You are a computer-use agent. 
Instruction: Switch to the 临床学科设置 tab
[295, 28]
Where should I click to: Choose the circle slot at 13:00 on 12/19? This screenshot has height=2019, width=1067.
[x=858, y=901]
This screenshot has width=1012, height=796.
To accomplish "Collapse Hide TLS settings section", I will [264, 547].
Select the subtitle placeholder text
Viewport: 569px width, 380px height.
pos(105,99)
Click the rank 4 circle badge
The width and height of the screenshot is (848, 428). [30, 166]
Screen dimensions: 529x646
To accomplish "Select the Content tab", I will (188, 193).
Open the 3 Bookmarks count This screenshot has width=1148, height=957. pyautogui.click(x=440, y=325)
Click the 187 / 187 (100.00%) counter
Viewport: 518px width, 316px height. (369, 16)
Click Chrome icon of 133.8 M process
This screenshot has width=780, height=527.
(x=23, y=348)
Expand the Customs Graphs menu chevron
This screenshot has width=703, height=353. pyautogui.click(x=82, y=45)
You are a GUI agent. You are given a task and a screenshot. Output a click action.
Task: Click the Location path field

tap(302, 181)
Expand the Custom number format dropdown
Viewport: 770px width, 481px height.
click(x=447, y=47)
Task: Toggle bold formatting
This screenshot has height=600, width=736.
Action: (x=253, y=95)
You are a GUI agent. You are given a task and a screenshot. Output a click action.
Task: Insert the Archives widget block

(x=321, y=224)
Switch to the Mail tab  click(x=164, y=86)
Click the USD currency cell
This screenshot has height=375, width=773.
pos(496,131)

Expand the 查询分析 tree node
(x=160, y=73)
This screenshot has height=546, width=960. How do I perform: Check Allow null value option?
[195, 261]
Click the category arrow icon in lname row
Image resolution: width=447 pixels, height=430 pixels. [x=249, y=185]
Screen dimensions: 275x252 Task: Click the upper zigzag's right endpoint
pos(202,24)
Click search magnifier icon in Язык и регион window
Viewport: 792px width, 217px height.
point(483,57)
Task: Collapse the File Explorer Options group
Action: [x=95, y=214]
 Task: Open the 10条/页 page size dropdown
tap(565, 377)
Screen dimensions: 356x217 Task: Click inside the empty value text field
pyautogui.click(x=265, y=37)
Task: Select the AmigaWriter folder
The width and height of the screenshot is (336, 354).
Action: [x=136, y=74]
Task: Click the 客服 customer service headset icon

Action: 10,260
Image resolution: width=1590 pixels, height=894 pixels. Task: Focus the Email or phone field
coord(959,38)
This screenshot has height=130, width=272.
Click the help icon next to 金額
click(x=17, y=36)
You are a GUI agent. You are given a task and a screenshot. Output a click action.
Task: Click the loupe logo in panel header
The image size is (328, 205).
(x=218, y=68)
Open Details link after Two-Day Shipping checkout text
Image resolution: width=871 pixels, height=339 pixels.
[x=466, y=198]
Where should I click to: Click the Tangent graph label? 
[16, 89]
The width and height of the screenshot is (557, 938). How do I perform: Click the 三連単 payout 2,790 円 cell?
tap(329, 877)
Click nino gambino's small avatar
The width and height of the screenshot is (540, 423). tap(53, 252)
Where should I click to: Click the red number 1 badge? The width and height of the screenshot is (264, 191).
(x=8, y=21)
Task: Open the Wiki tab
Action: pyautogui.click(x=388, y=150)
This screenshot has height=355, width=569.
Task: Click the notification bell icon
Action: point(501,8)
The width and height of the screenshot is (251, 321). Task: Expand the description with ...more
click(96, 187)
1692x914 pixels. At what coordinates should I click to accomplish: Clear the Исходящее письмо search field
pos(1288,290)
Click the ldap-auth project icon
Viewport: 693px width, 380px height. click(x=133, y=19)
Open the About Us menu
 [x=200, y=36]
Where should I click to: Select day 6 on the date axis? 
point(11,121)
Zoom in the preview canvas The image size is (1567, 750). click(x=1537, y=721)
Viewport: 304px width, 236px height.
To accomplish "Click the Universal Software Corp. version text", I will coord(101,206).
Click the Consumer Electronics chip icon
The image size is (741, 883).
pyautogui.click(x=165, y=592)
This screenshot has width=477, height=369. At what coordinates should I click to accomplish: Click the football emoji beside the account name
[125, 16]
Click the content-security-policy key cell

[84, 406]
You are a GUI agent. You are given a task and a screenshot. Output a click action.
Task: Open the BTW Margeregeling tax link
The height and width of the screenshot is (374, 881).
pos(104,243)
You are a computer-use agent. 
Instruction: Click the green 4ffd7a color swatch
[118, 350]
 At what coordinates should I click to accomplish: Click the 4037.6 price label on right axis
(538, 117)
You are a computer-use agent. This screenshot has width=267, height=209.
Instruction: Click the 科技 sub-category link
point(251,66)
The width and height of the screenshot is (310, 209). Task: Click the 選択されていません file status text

==================================================

■ **Description of the task**
Lines from the one holding "Task: Open the BTW Margeregeling tax link" to the end of the listing above are the only ones to transcribe. Keep each exactly as written.

■ **Response area**
Task: Open the BTW Margeregeling tax link
The height and width of the screenshot is (374, 881).
pos(104,243)
You are a computer-use agent. 
Instruction: Click the green 4ffd7a color swatch
[118, 350]
 At what coordinates should I click to accomplish: Click the 4037.6 price label on right axis
(538, 117)
You are a computer-use agent. This screenshot has width=267, height=209.
Instruction: Click the 科技 sub-category link
point(251,66)
The width and height of the screenshot is (310, 209). Task: Click the 選択されていません file status text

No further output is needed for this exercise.